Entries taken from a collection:
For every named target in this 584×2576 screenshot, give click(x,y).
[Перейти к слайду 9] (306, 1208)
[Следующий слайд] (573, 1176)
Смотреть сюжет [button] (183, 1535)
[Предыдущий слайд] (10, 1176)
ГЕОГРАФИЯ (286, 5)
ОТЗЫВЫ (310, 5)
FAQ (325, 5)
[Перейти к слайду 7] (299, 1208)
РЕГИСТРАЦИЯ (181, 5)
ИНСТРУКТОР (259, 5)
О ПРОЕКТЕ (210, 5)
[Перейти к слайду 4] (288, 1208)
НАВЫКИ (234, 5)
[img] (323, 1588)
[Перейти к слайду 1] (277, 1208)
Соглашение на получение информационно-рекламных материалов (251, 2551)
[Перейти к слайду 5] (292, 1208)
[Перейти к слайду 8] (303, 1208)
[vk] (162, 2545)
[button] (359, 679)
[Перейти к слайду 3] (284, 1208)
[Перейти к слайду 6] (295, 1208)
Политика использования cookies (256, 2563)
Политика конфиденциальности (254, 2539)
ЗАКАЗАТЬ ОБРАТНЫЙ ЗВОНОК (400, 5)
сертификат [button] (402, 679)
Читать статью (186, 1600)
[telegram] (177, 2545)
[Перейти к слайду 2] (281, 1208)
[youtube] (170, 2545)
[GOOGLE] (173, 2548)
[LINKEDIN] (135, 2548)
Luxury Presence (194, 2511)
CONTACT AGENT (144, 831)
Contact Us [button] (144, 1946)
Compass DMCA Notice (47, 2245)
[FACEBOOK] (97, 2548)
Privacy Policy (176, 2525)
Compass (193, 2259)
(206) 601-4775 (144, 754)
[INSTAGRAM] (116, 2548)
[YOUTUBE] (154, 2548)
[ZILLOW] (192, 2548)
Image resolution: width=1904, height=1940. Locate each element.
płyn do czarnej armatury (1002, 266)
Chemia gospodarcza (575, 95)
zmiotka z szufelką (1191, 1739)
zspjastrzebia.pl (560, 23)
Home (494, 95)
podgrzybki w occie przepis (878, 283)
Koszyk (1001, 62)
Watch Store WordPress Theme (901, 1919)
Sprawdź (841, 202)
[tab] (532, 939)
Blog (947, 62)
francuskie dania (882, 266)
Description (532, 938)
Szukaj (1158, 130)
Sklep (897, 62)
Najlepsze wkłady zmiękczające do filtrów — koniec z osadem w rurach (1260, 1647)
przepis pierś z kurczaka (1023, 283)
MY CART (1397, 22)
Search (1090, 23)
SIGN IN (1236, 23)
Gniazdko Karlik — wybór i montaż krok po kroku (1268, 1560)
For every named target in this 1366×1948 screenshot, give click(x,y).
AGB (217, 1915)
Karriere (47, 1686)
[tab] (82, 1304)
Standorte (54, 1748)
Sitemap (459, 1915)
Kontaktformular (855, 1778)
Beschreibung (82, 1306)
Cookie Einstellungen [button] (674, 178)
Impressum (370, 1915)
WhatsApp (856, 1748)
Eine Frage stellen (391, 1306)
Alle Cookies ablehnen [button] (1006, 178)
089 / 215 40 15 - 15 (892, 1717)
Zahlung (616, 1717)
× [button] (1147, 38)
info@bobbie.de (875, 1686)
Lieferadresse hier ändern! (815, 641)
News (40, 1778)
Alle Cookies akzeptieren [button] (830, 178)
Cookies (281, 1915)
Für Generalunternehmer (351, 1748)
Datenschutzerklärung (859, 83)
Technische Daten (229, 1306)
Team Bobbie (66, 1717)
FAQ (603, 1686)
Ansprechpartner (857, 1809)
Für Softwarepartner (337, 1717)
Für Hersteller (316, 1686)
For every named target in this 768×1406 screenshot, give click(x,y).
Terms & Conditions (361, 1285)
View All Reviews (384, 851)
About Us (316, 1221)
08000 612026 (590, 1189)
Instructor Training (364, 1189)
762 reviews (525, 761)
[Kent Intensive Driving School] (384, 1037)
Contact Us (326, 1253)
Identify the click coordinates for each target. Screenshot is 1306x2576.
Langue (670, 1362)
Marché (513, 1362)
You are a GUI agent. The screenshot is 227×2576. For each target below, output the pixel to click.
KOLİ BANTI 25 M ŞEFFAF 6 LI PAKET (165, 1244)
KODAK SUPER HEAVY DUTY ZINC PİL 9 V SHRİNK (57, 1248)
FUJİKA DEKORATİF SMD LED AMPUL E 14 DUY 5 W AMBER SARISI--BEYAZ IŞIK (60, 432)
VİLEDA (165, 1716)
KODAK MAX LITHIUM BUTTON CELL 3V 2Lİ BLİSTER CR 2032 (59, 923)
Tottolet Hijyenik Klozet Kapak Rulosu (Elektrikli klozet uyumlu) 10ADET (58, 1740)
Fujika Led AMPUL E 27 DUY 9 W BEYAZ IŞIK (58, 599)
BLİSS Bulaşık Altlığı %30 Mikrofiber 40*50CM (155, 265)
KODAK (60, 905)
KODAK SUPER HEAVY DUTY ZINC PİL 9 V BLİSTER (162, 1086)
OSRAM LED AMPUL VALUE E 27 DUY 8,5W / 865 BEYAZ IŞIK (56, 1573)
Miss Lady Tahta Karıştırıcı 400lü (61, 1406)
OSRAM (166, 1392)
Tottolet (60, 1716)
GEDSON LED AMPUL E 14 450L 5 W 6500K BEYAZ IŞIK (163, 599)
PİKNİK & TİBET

▶ Requirement:
Using the records above, output exactly the lines from the one containing "KODAK SUPER HEAVY DUTY ZINC PİL 9 V BLİSTER" through the last line, and no others.

▶ Response to the exercise:
KODAK SUPER HEAVY DUTY ZINC PİL 9 V BLİSTER (162, 1086)
OSRAM LED AMPUL VALUE E 27 DUY 8,5W / 865 BEYAZ IŞIK (56, 1573)
Miss Lady Tahta Karıştırıcı 400lü (61, 1406)
OSRAM (166, 1392)
Tottolet (60, 1716)
GEDSON LED AMPUL E 14 450L 5 W 6500K BEYAZ IŞIK (163, 599)
PİKNİK & TİBET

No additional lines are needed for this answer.